By David Tuller, DrPH
A British study of neurological sequelae in patients many months after hospitalization for COVID-19 has found that “post acute cognitive deficits…were associated with elevated brain injury markers in serum and reduced grey matter volume,” according to a pre-print posted earlier this week. (A pre-print is a paper that has not yet been peer-reviewed and published by a journal.)
The pre-print is part of the COVID-19 Clinical Neuroscience Study (COVID-CNS), a £2.3 million project funded by UK Research and Innovation, a non-departmental public organization. COVID-CNS, designed to investigate the neurological and neuropsychiatric complications of COVID-19, is led by researchers at the University of Liverpool and King’s College London. In late December, a paper from a different team of COVID-CNS researchers—”Para-infectious brain injury in COVID-19 persists at follow-up despite attenuated cytokine and autoantibody responses”–was published in Nature Communications.
The pre-print study, titled “Post-COVID cognitive deficits at one year are global and associated with elevated brain injury markers and grey matter volume reduction: national prospective study,” is currently under review at Nature Portfolio. (That’s not a single journal but an umbrella for many journals published by Nature.)
The study included 351 patients, whose results were compared to data from almost 3,000 matched controls. Of the patients, 190 had a neurological or psychiatric complication associated with their COVID-19; the others did not. At appointments held a median of just over a year after hospitalization for the acute illness, patients underwent cognitive testing and neuroimaging, provided serum samples and filled out questionnaires for self-reported measures.
Overall, the objective measures of cognitive deficits corresponded with patients’ subjective complaints. According to the paper, the documented deficits were found in multiple domains of cognitive activity, were “equivalent in magnitude to ageing from 50 to 70 years of age,” and were associated with the “severity of the initial infective insult, post-acute psychiatric symptoms, and a history of encephalopathy.” Early corticosteroid treatment seemed to have a protective effect.
“Together, these findings support the hypothesis that brain injury in moderate to severe COVID-19 is immune-mediated, and should guide the development of therapeutic strategies,” the authors wrote.
In a readable thread, Greta Karen Wood, the paper’s second author and an academic fellow at the University of Liverpool’s Institute of Infection, Veterinary and Ecological Sciences, launched into her discussion with the following: “Do cognitive deficits persist after COVID-19 and, if so, what is their biological basis?”

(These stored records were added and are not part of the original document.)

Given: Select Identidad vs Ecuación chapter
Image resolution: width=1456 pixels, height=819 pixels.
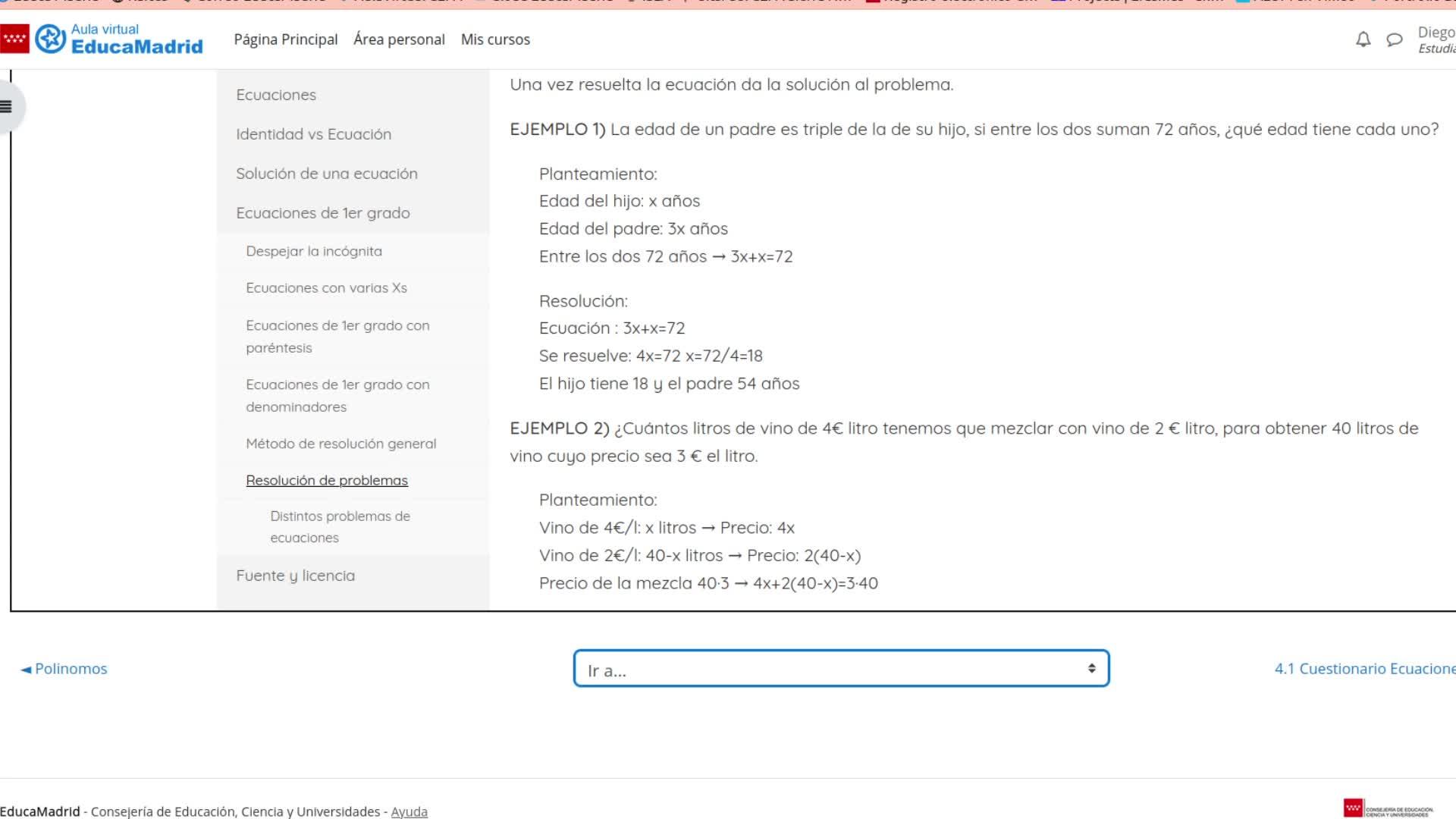Looking at the screenshot, I should [x=313, y=134].
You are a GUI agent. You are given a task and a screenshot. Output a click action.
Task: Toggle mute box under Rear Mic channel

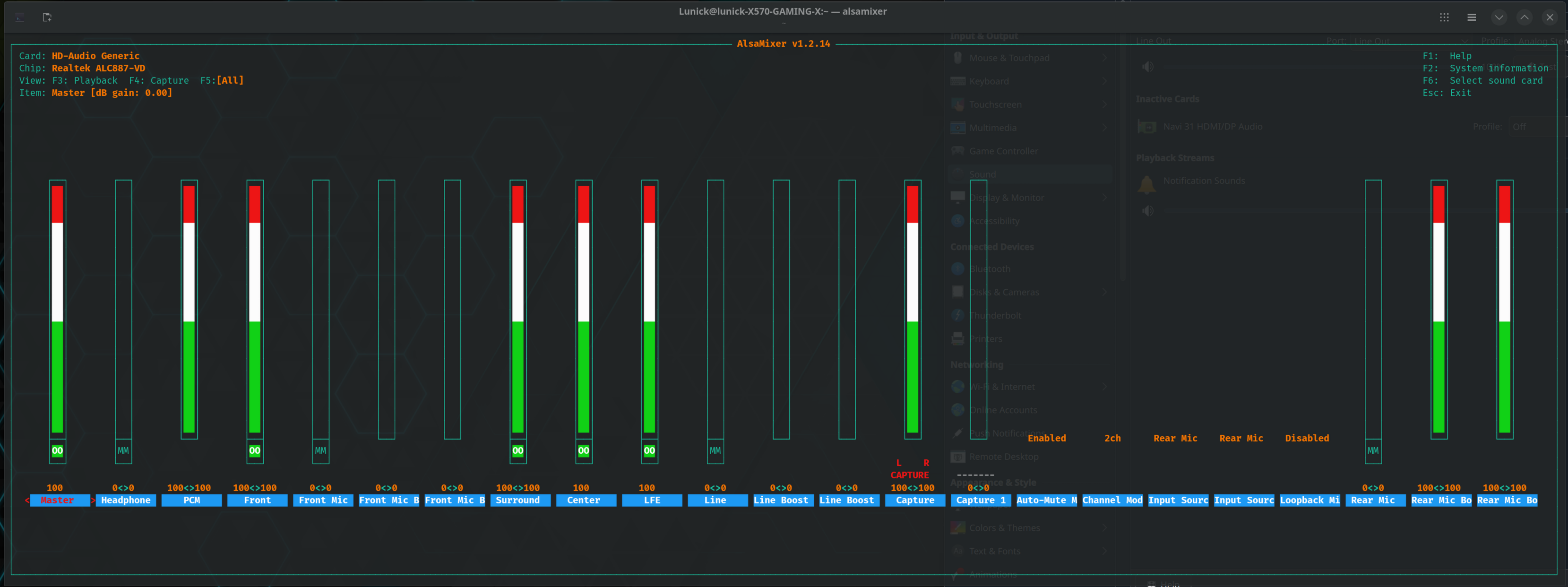point(1373,450)
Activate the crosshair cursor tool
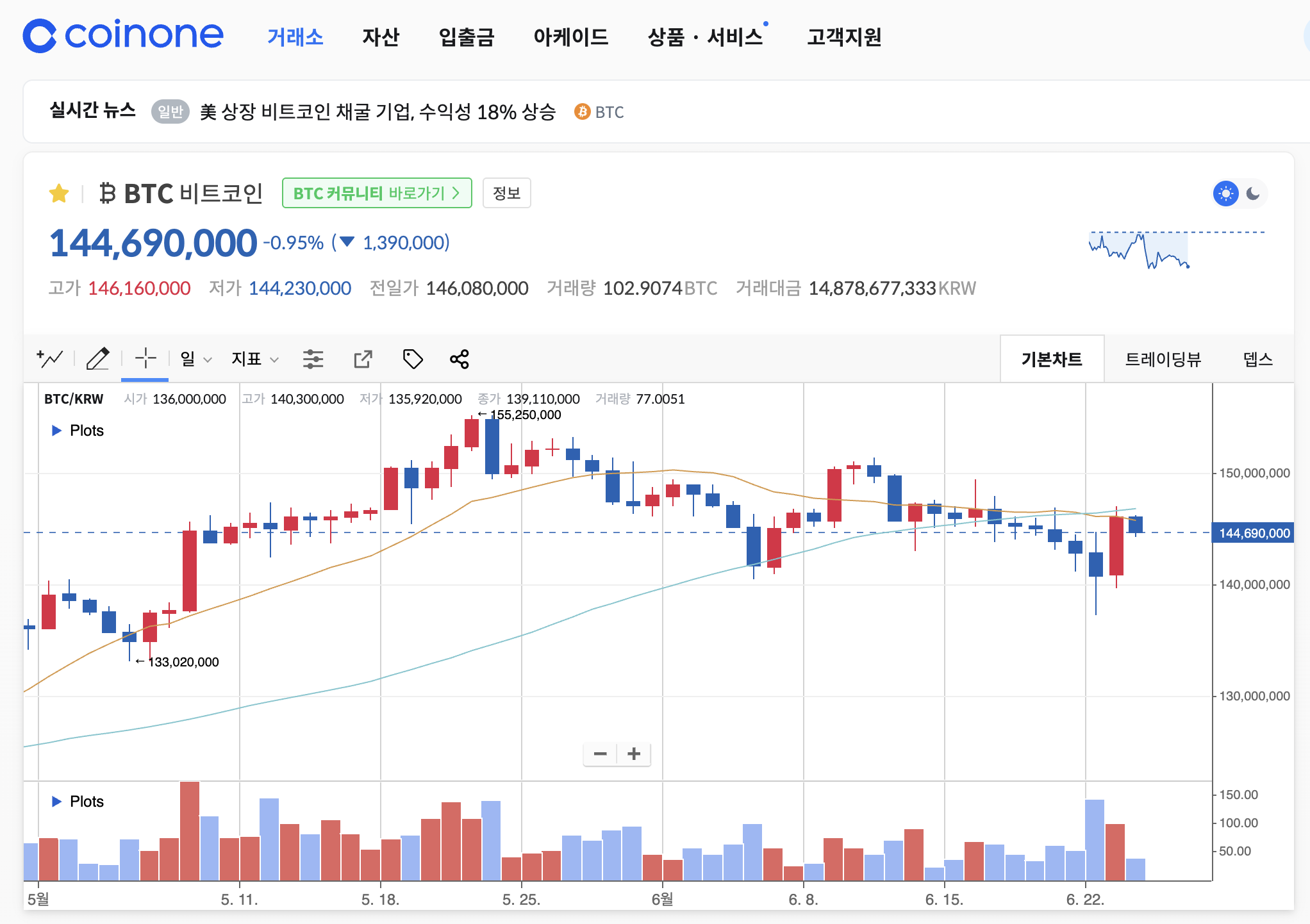Screen dimensions: 1310x924 tap(145, 359)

In subsequent tweets, she proceeded to outline the implications. “The half-lives of the brain injury markers mean that this is objective evidence of *ongoing* brain injury one year after COVID-19…
“Deficits were correlated with symptoms of depression and the anterior cingulate cortex volume, which has functional roles in connecting cognition, attention, and emotion…
“There is growing biochemical evidence that neurological complications in COVID-19, including cognitive impairment, are immune-mediated which is corroborated here by clinical demonstration of the protective effect of acute treatment with corticosteroids…
“Mechanisms underpinning this potentially immune-mediated construct of depression, cognition and brain injury need to be further elucidated, to allow the development of targeted therapeutic interventions.”
The dozens of authors included some leaders in the field of functional neurological disorder (FND). In the domain of FND and the related construct of “medically unexplained symptoms,” depression has been framed as a factor in both precipitating and perpetuating the medical complaints. But a key question is whether one is secondary to the other—is depression leading to or causing cognitive symptoms, or are cognitive symptoms and their associated complications leading to depression?
Chronic illness and depression are frequently found to be associated, and their interactions can run in both directions. Distinguishing cause and effect can be challenging. In this case, however, the study found the following: “Pre-existing depression or a history of antidepressant use were not significantly associated with post-acute cognitive impairment.”
In other words, the study did not support a claim that depression played a causal role in generating the cognitive dysfunctions. That does not mean, of course, that depression should be ignored while clinicians consider treatment options. It is always critical to address depression, whatever its source. But in many or most cases of post-acute infection-related medical complaints, such treatment will not resolve adequately or at all the underlying drivers of illness and disease.